40 ans de chansons - Vers démiurgiques





Jamais sans doute poésie n’aura autant mérité le nom de “poésie d’idées’’ que celle produite par notre aède durant quatre décennies.

C’est cette année que Lounis Aït Menguellet boucle ses quarante années au service de la chanson kabyle. Une longue carrière dont le poids et la création valent leur pesant de gloire, de dévouement et de satisfaction pour le poète comme elles valent leur signification d’un chemin fait ensemble avec son public assidu et ses fans émerveillés.

Le sens des mots kabyles a pris avec Lounis la voie de la sagesse et les raidillons de la réflexion profonde. Jamais sans doute poésie n’aura autant mérité le nom de ‘’poésie d’idées’’ que celle produite par notre aède durant quatre décennies. Non pas que les images et les tropes y cédassent leur place à un tyrannique moralisme, mais, au contraire, la métaphore n’est là que pour soutenir une construction harmonieuse où le verbe et son halo de suggestions et de réflexions évoluent dans un climat symbiotique à toute épreuve. N’est-ce pas lui qui nous apprend qu’il ne suffit pas d’avoir des yeux pour voir; le sens de la vision, soit on l’a soit ou on ne l’a pas.

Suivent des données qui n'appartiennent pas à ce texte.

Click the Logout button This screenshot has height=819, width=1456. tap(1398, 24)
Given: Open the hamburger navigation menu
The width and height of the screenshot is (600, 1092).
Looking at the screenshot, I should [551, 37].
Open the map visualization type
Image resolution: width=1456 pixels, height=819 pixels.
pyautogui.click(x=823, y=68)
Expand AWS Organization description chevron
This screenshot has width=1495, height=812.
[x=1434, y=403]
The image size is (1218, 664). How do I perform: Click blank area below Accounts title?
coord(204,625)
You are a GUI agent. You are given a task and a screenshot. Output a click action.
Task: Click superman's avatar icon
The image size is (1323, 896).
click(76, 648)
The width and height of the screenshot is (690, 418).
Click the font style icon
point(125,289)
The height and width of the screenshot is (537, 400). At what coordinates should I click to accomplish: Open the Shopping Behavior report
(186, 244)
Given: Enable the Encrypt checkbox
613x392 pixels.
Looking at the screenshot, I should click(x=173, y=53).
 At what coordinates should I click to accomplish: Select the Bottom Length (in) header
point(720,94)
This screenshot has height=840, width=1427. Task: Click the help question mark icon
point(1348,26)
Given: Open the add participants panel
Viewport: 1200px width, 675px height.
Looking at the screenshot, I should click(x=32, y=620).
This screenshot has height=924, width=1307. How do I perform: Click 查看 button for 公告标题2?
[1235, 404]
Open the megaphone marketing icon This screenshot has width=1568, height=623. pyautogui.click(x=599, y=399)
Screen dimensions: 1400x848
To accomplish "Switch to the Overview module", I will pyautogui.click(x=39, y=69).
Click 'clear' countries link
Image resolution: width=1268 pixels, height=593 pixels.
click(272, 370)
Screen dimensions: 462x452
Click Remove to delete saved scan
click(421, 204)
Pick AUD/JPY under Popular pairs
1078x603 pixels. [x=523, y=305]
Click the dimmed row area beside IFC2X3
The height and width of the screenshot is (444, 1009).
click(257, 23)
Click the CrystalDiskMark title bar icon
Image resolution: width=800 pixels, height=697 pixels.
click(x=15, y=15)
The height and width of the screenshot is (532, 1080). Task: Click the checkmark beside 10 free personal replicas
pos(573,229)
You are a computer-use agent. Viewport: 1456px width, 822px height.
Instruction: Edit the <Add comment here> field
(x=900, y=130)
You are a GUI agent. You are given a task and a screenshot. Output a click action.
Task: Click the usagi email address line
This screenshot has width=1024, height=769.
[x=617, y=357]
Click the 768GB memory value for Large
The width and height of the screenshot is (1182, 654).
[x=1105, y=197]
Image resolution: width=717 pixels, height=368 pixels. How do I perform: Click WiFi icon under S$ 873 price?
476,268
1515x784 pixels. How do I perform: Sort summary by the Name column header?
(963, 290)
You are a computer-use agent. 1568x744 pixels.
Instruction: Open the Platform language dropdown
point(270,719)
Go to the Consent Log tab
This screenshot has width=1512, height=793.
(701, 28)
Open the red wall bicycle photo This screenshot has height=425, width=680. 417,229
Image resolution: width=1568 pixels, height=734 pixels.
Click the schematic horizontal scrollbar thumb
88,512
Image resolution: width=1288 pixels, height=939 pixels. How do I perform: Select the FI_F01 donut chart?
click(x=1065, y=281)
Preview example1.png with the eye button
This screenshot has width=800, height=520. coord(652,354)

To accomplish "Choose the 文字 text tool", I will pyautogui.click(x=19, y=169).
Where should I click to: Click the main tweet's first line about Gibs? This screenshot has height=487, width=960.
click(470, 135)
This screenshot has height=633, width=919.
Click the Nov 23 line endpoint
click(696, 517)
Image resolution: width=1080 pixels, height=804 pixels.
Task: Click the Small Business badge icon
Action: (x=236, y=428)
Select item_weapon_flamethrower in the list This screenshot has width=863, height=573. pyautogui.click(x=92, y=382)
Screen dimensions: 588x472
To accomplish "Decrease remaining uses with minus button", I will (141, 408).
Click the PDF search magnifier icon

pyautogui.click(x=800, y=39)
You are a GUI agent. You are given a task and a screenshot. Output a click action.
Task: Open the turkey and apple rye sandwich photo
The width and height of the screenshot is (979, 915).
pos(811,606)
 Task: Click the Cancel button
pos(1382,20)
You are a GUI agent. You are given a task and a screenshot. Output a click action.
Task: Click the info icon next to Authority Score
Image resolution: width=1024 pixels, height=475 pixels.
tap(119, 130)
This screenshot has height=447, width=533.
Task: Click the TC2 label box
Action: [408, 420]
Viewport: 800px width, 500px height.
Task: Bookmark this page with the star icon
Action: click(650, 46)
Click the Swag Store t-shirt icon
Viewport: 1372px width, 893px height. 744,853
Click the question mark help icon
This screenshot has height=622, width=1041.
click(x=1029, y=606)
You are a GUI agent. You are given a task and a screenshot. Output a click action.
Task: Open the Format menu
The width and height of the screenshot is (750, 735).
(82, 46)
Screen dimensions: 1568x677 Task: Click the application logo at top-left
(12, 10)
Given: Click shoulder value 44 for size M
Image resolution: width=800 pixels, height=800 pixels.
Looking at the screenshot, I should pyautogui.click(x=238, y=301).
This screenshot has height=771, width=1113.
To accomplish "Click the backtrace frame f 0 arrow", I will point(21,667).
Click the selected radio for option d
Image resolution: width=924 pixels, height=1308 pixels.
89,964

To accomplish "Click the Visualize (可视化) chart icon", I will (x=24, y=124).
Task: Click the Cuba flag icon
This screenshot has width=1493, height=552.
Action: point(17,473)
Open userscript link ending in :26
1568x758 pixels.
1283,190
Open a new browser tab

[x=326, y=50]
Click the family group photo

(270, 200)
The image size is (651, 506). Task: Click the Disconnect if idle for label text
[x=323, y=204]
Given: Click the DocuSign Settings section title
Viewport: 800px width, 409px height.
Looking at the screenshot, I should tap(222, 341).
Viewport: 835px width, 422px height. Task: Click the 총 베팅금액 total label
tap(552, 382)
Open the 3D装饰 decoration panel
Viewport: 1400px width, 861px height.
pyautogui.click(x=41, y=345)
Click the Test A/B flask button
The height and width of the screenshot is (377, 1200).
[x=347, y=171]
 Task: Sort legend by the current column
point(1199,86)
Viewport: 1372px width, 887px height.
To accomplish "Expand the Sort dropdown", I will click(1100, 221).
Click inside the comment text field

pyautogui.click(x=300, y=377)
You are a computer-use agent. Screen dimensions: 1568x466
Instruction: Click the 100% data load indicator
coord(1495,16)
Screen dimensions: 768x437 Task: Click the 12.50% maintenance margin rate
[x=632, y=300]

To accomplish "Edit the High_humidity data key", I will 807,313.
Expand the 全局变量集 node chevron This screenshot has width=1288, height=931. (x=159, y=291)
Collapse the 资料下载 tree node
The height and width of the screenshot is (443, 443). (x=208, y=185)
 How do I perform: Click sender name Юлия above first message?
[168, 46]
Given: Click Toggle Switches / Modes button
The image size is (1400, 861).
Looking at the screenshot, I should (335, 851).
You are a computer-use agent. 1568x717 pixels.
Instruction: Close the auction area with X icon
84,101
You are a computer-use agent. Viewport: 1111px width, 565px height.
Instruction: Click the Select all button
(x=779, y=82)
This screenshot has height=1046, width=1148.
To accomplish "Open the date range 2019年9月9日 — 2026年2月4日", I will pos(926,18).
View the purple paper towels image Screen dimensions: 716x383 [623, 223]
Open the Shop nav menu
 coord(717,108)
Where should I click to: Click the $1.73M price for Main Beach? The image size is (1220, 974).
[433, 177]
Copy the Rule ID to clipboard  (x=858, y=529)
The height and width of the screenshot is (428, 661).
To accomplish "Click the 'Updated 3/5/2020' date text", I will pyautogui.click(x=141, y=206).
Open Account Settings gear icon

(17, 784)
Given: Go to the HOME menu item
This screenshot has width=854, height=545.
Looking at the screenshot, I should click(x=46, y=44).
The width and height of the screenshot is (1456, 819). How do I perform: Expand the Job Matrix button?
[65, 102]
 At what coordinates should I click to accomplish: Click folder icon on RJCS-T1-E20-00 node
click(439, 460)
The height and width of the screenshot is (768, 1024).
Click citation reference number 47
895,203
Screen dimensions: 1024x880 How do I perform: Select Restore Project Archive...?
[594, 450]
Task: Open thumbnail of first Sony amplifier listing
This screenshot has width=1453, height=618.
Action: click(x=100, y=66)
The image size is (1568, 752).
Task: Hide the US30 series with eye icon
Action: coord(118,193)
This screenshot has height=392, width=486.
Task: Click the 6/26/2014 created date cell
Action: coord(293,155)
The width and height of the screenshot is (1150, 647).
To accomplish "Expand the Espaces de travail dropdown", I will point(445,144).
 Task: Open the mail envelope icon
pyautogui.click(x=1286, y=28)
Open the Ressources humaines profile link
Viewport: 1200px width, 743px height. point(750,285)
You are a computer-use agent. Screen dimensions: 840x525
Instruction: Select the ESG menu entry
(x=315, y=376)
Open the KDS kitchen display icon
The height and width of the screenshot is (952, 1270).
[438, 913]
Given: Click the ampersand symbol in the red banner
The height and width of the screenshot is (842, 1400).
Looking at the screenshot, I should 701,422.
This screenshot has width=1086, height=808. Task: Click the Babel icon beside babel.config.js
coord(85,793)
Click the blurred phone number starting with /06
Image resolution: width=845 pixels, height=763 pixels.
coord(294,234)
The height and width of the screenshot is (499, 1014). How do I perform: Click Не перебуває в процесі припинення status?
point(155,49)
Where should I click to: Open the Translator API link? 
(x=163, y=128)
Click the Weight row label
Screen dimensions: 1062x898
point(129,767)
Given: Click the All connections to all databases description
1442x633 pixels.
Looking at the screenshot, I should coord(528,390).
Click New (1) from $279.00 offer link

Depuis la tradition poétique la plus ancienne ancrée dans le territoire de la Kabylie-tradition portée entre autres par des bardes tels que Youcef Ukaci, Si Moh U M’hand ou Cheikh Mohand Oulhocine-, jusqu’à nos jours, aucune catégorie à caractère classificatoire ne peut contenir ou circonscrire la poésie de Lounis Aït Menguellet. Les fougues de la jeunesse versée dans les élans sentimentaux y sont rendues avec une rare expressivité qui exclut à la fois la grivoiserie et l’indolence. Toute la jeunesse des années 70 s’y retrouvait. Mieux, à ce feu rongeant les cœurs, notre poète insufflera des réflexions sur la vie et la mort, sur l’absurde conduisant le monde et sur l’angoisse existentielle. La prouesse qui, avec le recul, paraît comme une formidable révolution culturelle, ce fut l’expression publique de l’amour dans la société kabyle loin de la stérile cagoterie et de l’hypocrite rigorisme. En cela, Lounis aura prolongé et élargi la voie ouverte par les Cherif Kheddam, Taleb Rabah et d’autres.

Par la suite, notre poète se fera, avec d’autres voix, le porte-parole d’une génération qui subira les désenchantements et les déceptions liées à l’indépendance du pays. L’arbitraire et la tyrannie subis par le peuple algérien ont trouvé un profond écho dans les vers de Lounis. Il exprimera cette terrible infortune simultanément avec la dénonciation du déni identitaire qui frappera la Kabylie et l’Algérie entière. La revendication culturelle berbère se trouvera mêlée dans les strophes d’Aït Menguellet avec la dénonciation de la situation sociale et politique du pays. Tout le mérite de notre poète est d’avoir su marier esthétique poétique avec ‘’discours’’ revendicatif. En outre, il a pu génialement combiner tradition et modernité au point de s’inspirer des valeurs littéraires universelles pour enrichir la nouvelle littérature kabyle portée par la chanson.
Il en viendra à une pensée encore plus élaborée avec les grandes interrogations sur la vie, la marche du temps, la guerre, la morale politique et le sentiment de l’absurde.
Le verbe de Lounis Aït Menguellet peut légitimement être considéré comme celui d’un intellectuel d’un nouveau genre : à la sapience traditionnelle kabyle, il a ajouté et greffé l’apport de la culture universelle avec une harmonie qui élève le tout au rang de littérature originale. Et c’est à ce titre que ses pièces poétiques peuvent prétendre dignement à l’enseignement dans nos classes.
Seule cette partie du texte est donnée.